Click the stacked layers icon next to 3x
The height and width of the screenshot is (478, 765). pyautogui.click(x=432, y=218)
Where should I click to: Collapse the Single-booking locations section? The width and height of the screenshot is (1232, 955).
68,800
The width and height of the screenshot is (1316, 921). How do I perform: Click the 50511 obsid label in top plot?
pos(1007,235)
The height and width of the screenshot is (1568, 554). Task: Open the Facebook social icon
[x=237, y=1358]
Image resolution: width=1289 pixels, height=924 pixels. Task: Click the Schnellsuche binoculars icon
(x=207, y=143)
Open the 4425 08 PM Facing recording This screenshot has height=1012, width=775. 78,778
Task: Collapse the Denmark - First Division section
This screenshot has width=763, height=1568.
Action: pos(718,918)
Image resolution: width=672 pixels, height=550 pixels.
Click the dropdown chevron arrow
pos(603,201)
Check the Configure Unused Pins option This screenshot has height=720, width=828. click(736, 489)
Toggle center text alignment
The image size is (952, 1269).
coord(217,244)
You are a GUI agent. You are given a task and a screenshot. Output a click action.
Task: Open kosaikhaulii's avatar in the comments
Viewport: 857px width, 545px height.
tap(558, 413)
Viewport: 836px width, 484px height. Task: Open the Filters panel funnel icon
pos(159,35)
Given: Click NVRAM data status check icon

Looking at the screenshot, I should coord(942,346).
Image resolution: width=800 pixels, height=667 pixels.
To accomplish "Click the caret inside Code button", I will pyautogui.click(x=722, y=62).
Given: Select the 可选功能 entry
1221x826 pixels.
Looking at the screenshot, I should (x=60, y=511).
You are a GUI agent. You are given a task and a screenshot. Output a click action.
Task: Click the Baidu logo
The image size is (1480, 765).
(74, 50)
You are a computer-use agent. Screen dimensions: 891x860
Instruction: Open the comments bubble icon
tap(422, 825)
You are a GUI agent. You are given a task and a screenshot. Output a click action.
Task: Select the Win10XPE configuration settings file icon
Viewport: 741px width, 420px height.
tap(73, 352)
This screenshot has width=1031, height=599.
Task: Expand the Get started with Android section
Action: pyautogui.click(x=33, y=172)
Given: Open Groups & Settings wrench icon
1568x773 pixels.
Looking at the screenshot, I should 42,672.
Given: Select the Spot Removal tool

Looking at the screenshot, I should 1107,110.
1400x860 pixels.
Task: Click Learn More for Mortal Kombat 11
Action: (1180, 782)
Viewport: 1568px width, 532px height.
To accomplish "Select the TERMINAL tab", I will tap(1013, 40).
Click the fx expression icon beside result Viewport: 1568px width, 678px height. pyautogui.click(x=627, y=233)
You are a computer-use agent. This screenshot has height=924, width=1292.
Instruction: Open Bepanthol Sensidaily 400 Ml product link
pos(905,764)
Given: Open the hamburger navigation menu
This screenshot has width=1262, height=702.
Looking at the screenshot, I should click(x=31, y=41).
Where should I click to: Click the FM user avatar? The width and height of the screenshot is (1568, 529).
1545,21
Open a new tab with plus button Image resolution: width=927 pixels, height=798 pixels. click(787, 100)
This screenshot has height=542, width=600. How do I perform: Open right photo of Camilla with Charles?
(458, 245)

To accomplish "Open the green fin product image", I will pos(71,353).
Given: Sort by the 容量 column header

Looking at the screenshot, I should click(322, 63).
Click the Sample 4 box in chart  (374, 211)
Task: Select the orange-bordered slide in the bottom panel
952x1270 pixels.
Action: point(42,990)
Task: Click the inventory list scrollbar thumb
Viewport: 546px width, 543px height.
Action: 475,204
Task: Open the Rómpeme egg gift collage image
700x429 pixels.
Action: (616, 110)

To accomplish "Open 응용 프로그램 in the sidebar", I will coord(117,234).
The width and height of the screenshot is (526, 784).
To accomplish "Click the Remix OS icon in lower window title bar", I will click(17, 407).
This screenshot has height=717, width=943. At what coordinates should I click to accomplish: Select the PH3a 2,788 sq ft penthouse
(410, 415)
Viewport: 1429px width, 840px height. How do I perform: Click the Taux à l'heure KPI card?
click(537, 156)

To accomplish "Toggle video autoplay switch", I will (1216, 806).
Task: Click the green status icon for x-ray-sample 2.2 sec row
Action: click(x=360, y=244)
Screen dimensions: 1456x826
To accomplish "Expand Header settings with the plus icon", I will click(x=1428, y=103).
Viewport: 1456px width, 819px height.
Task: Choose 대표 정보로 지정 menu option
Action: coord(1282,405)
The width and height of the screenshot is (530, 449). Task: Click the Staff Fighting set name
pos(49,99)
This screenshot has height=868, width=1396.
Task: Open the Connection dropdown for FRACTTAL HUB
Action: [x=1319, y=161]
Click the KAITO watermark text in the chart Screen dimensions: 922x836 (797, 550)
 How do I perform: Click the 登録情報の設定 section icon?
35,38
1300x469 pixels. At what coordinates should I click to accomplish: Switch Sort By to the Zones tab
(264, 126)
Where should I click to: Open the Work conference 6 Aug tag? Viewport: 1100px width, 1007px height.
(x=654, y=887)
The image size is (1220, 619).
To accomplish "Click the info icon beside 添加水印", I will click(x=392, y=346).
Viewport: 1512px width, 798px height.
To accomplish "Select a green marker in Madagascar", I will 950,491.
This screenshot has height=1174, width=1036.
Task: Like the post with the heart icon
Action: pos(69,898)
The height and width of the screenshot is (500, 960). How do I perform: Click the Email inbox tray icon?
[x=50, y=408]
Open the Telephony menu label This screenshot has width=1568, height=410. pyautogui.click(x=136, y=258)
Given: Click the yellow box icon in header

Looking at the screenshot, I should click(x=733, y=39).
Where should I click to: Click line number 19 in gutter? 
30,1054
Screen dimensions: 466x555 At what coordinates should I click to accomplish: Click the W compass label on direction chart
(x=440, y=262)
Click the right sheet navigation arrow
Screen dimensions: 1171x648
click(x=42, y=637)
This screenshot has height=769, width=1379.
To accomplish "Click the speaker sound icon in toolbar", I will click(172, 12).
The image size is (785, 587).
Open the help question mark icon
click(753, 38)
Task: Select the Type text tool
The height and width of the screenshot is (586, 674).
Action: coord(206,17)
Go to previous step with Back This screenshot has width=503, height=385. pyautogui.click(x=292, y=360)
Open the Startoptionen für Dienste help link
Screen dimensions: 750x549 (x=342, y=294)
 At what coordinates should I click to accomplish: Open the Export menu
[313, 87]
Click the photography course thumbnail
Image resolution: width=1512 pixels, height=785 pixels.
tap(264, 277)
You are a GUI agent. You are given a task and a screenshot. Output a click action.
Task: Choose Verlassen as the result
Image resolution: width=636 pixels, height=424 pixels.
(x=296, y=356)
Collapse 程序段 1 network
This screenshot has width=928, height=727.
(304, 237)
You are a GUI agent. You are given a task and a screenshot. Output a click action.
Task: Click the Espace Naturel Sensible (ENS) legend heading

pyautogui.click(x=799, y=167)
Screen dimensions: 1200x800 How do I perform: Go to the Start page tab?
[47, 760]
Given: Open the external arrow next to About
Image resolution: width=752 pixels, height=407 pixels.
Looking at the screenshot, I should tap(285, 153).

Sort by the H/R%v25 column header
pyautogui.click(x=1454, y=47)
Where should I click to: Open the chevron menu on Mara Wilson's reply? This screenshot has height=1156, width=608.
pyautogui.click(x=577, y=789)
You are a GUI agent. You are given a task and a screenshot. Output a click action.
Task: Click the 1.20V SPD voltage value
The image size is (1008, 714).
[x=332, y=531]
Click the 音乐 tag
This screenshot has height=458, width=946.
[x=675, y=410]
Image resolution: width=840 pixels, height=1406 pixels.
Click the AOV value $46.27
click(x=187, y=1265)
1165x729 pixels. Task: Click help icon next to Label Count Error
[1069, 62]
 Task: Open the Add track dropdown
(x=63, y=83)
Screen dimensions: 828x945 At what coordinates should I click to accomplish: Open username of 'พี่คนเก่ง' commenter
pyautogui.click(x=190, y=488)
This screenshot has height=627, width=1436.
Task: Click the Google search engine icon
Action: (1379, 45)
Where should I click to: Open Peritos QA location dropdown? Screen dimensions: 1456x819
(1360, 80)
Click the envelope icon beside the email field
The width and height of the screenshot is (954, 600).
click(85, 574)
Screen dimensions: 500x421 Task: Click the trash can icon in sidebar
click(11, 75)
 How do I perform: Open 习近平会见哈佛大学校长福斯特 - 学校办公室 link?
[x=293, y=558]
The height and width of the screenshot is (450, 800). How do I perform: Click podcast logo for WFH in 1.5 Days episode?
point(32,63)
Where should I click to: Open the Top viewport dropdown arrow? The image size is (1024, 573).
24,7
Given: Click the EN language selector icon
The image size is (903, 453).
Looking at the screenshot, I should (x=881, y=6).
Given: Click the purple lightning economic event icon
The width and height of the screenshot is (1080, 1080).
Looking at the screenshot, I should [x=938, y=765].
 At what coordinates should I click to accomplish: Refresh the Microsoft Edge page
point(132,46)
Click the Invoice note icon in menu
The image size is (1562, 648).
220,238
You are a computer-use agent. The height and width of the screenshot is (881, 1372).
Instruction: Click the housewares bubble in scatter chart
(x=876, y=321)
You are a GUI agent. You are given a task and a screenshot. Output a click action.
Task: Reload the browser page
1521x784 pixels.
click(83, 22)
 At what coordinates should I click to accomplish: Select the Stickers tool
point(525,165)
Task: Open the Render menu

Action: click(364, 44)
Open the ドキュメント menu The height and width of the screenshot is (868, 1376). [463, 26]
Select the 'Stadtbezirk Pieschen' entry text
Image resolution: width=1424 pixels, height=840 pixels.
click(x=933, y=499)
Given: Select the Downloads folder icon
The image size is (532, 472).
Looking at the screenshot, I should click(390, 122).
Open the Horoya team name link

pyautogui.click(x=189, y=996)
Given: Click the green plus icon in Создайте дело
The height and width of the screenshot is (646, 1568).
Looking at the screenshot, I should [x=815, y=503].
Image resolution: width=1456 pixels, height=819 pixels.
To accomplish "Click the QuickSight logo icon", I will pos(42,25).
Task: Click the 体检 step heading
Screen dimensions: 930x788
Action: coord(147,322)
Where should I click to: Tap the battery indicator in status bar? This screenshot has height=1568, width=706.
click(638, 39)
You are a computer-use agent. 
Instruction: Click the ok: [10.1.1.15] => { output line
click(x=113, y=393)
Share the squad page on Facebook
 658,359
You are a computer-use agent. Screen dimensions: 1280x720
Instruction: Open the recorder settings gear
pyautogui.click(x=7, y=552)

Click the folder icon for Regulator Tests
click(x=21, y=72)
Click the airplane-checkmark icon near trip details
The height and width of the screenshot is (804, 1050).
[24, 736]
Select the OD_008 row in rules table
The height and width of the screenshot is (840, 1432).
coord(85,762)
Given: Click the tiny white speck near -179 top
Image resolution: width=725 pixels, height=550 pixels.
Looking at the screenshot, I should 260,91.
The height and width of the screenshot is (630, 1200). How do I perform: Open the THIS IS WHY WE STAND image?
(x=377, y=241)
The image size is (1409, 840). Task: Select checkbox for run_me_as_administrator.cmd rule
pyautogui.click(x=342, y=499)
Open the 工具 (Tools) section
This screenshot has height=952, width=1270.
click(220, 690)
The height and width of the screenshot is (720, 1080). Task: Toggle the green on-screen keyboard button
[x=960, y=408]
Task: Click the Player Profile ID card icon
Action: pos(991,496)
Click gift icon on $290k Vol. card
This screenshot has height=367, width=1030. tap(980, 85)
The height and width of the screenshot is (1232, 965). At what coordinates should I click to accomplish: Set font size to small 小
◆ ◆ ◆
Problem statement:
Please count the lines in the listing above that contain the string "right", treating uppercase and lowercase as different, and reply with the number alone.

Solution below:
2